### DOCUMENT SECTION
I’m reading a novel right now about a fourteen, almost fifteen, year-old boy named Jick who lives in northern Montana. The pages of English Creek by Ivan Doig find Jick pressing through the sticky time frame between strapping, young buck-of-a-boy and independent, grown man. He’s growing up fast, and he’s thinking a lot about life and where it’s gonna take him.

How could I possible relate to this? I’m a 39, almost 40, year-old mom of two, working part time for a seminary and occasionally darting off from Michigan to India with my missionary husband.

I suppose I’m one of the funny ones who likes to think often and well about where God is taking me. I also like to hear about what God is doing in other people’s lives too, gleaning a hint of where God is taking them, (or keeping them.) It was a good fit during the years that I worked as a chaplain at Hope College. Sometimes it seemed nearly everyone at that institution had their eyes cast toward the future, wondering, hoping, and praying that it would all start to make sense pretty soon, and that it would feel good too. I adored those conversations on calling and vocation. I might have some sort of bottomless capacity for being with people in their transition times. My own life story revolves around transition periods when I found myself, came to understand myself better, and developed into my best sense of Katy. Admittedly, transition times can be quite uncomfortable. That is not what I like about them. I like what (and who) grows out of them.

So, really, I’ve been enjoying listening in on 14, almost 15, year-old Jick’s hard-working, real honest, country boy meditations on growing up. He’s a delight. In the middle of a sheep counting journey with his dad, Jick is shocked to be handed off to another near-stranger on the trail, Stanley, whose right hand has been injured en route by a horse with a bad attitude but who still has to visit and bring supplies to three sheep camps. Jick is immediately hurt and angry with his dad for passing him off, not to mention feeling like he is in way over his head. But, as even a boy can tell, there isn’t a single other option to be had, and all the hard work that lies ahead is simply his to do. He is a good, good boy.

### Text and element pointing records
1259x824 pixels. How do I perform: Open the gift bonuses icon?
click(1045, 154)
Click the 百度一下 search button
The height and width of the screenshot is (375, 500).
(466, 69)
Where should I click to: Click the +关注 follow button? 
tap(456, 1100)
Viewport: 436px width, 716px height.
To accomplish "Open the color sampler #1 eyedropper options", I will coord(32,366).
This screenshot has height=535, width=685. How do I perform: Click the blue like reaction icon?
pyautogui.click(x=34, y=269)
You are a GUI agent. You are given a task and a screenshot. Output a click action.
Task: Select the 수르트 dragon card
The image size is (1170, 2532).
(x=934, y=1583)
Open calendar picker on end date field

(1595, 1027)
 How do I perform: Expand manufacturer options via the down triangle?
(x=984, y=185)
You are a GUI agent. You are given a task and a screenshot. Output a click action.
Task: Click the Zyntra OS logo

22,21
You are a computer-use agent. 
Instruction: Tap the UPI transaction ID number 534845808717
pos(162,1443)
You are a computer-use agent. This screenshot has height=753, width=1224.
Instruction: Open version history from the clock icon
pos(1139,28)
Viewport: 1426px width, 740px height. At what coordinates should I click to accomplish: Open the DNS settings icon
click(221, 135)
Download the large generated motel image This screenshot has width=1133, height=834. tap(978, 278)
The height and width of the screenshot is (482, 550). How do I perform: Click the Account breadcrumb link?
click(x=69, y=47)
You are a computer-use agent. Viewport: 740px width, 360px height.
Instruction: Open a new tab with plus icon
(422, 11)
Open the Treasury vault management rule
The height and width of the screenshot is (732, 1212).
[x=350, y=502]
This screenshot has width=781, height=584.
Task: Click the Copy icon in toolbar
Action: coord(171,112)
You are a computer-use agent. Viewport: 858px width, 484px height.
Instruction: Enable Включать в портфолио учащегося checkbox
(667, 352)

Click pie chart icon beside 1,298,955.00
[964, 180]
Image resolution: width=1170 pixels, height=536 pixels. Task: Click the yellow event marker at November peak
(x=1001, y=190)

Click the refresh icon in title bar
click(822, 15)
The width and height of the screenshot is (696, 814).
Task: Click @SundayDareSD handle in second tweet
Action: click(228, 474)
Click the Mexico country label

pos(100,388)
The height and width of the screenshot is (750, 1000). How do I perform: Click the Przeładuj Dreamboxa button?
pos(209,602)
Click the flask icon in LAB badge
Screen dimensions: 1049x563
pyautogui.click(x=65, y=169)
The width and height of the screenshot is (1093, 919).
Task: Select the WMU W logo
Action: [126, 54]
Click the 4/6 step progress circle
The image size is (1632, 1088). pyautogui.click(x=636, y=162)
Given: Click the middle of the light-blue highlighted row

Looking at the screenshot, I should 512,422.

### REQUIRED TASK 1
Which U.S. states and countries are named in the reading reflection on English Creek?
### REQUIRED TASK 2
Can you output the lines of the records between the line holding "Click pie chart icon beside 1,298,955.00" and the line holding "pos(100,388)", inclusive, reproducing them exactly?

### TASK SOLUTION 1
Montana, Michigan, India

### TASK SOLUTION 2
Click pie chart icon beside 1,298,955.00
[964, 180]
Image resolution: width=1170 pixels, height=536 pixels. Task: Click the yellow event marker at November peak
(x=1001, y=190)

Click the refresh icon in title bar
click(822, 15)
The width and height of the screenshot is (696, 814).
Task: Click @SundayDareSD handle in second tweet
Action: click(228, 474)
Click the Mexico country label

pos(100,388)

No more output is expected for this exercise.